È ben nota la triste vicenda dei buchi e voragini al tetto della Chiesa lasciati
aperti per anni, tramite i quali sono entrate abbondanti infiltrazioni di acqua piovana che hanno provocato ingenti danni alle volte della Chiesa, causando estesi fenomeni di distaccamento. Il lavoro di recupero e di restauro prevede principalmente il consolidamento delle volte lungo tutte e tre le navate, con iniezioni di malta idraulica e laddove necessita con inserimenti di barre di fibra di vetro e perni in acciaio alle cui teste sono previste rondelle in plexiglass. Poi
seguiranno le ricuciture delle lesioni. Ed ancora il restauro degli stucchi e delle decorazioni.

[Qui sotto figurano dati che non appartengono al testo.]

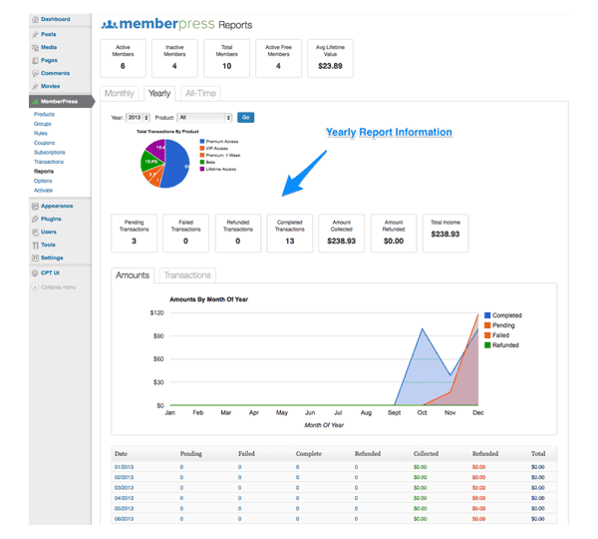Open the Users icon in sidebar
The image size is (598, 539).
click(35, 231)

È previsto il restauro delle absidi delle tre navate, il restauro del transetto dove è posto il Trittico delle Parrocchie ed il restauro della Sacrestia. Interventi sono previsti nella Cappella del Presepe. Sono previsti interventi agli impianti elettrici e di dipintura.
I lavori riguarderanno anche il rifacimento del tetto della Chiesa della Madonna del Carmine la cui fatiscenza provoca infiltrazioni di acqua piovana sia nella Chiesa stessa che nell’adiacente Chiesa di San Nicola. L’importante opera di restauro prevede 8 mesi di lavorazioni, dopodiché la Chiesa di San Nicola potrà essere riaperta per la gioia di tutti. L’opera di restauro della Chiesa di San Nicola è stata voluta, coordinata e
finanziata dall’Amministrazione Comunale di Sant’Agata di Puglia.
Per l’opera è stato stipulato apposito protocollo d’intesa con l’Arcivescovo
Mons. Vincenzo Pelvi dell’Arcidiocesi di Foggia – Bovino e con Don Radoslaw
Hryniewicki Amministratore Parrocchiale della Parrocchia di San Nicola. Ulteriore protocollo d’intesa è stato stipulato con la Soc. Margherita a r.l. Il progetto ha ricevuto l’autorizzazione da parte della competente Soprintendenza ai Beni Architettonici ed Artistici. Le funzioni tecniche sono svolte dall’Arch. Carmine Biase in qualità di Responsabile dell’Ufficio Tecnico del Comune di Sant’Agata di Puglia,
dall’Arch. Antonio Ricci in qualità di Dirigente dell’Ufficio dei Beni Culturali della Curia Arcivescovile di Foggia – Bovino, dall’Arch. Sara Orabona e dalla dott.ssa Diana Venturini, per conto della Soprintendenza.
I lavori sono svolti da un team di 4 restauratori coordinati dal dott.Francesco D’Addario con le ditte Omphalos di Leonardo Marrone e Puglisi Costruzioni.